begin INPUT DATA

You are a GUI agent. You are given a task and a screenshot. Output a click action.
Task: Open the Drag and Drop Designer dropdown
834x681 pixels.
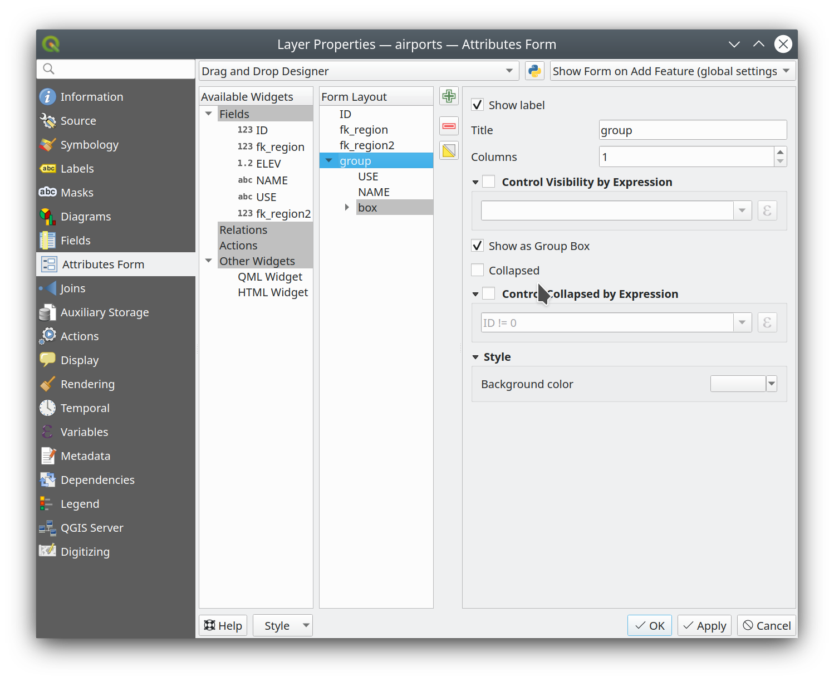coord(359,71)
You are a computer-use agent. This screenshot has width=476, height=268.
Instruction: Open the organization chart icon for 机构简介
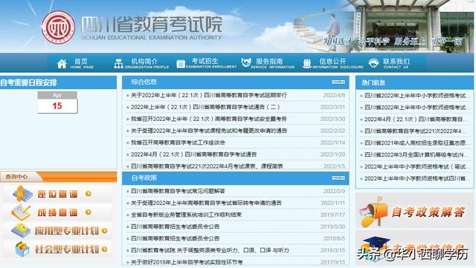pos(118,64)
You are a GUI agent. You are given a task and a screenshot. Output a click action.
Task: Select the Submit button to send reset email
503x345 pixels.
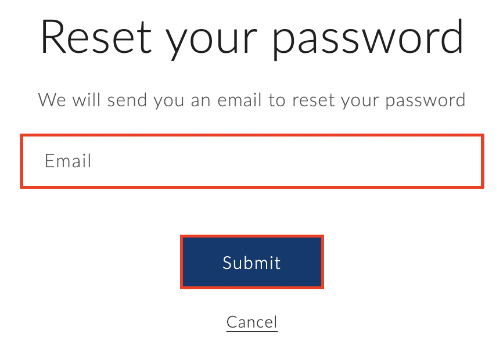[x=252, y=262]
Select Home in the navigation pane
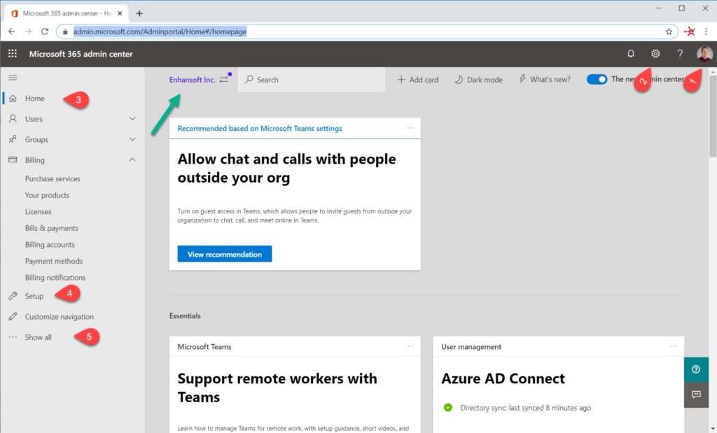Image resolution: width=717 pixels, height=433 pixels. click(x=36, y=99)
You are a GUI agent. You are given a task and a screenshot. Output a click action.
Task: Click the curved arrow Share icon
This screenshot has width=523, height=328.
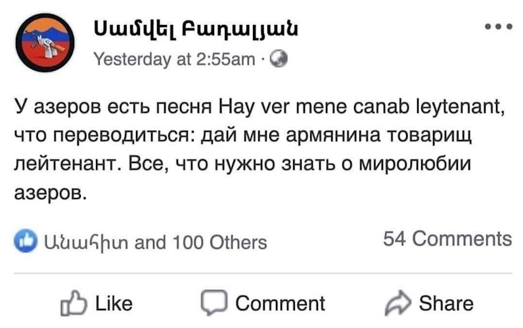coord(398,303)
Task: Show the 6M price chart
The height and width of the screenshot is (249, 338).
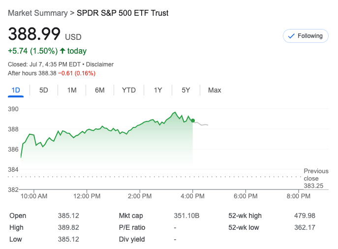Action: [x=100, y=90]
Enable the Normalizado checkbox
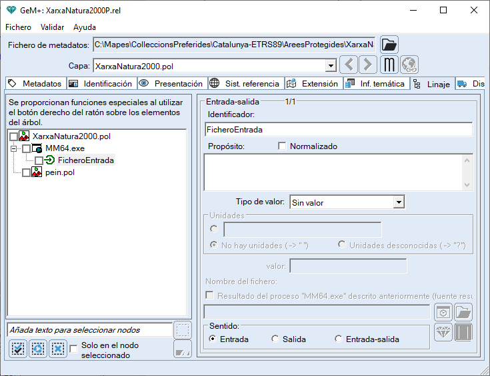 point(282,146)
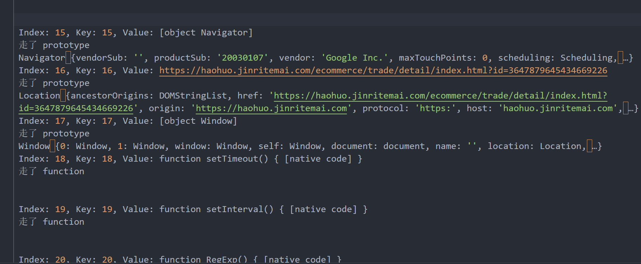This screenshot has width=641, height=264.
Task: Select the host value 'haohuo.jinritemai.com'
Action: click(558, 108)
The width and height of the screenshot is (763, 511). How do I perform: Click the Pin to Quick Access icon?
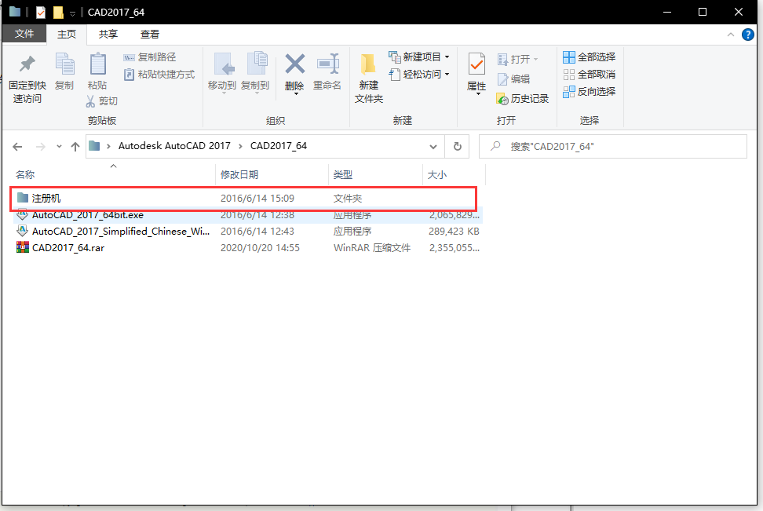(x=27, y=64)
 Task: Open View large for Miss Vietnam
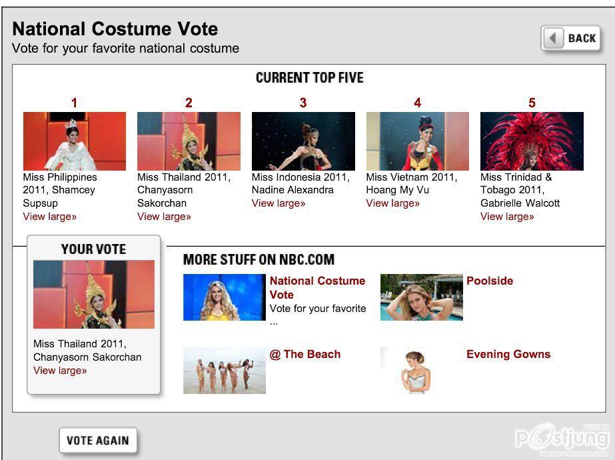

end INPUT DATA

**REQUEST**: Duplicate every line of the items above word for word, leaving out the pictures.

**ANSWER BELOW**:
You are a GUI agent. You are given a task and a screenshot. Output a click action.
Task: Open the Drag and Drop Designer dropdown
834x681 pixels.
coord(359,71)
You are a computer-use agent. This screenshot has width=476, height=268.
Instruction: Open the organization chart icon for 机构简介
pos(118,64)
You are a GUI agent. You are given a task and a screenshot. Output a click action.
Task: Select the Submit button to send reset email
503x345 pixels.
[x=252, y=262]
Select Home in the navigation pane
Image resolution: width=717 pixels, height=433 pixels. click(x=36, y=99)
You are a GUI agent. You are given a task and a screenshot. Output a click action.
Task: Click the curved arrow Share icon
This screenshot has width=523, height=328.
coord(398,303)
Task: Show the 6M price chart
The height and width of the screenshot is (249, 338).
Action: [x=100, y=90]
Enable the Normalizado checkbox
 point(282,146)
This screenshot has width=641, height=264.
Task: Select the host value 'haohuo.jinritemai.com'
Action: click(558, 108)
The width and height of the screenshot is (763, 511). How do I perform: Click the Pin to Quick Access icon?
(x=27, y=64)
 Task: Open View large for Miss Vietnam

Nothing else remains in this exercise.